> **Activity**:
From the records below, copy out each line that has the word "agent".
......
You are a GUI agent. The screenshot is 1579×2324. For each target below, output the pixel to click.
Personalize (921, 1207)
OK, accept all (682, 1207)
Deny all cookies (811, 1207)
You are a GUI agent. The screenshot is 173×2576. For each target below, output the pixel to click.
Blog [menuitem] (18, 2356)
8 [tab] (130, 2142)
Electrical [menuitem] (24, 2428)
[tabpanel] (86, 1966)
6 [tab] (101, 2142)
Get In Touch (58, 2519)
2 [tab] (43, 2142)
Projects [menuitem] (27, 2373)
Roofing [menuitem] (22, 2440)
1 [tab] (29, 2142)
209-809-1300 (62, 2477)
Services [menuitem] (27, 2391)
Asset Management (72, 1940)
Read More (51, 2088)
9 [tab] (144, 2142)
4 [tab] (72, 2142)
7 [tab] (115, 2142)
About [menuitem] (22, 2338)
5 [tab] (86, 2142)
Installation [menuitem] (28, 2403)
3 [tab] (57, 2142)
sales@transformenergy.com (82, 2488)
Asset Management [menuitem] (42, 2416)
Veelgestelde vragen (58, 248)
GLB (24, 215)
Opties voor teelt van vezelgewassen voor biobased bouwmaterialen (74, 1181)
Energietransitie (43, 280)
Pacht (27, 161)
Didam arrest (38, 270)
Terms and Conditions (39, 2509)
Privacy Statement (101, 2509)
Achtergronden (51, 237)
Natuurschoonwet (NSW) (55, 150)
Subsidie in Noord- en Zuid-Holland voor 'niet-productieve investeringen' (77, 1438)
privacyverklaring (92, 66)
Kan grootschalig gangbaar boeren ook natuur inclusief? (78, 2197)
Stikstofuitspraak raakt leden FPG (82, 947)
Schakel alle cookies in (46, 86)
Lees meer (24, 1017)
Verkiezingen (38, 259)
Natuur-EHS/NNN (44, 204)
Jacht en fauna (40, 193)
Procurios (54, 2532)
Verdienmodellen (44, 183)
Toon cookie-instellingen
......
> **Written answer**:
You are a GUI agent. The screenshot is 1579×2324. For each target below, output the pixel to click.
You are a GUI agent. The screenshot is 173×2576. For each target below, output the pixel to click.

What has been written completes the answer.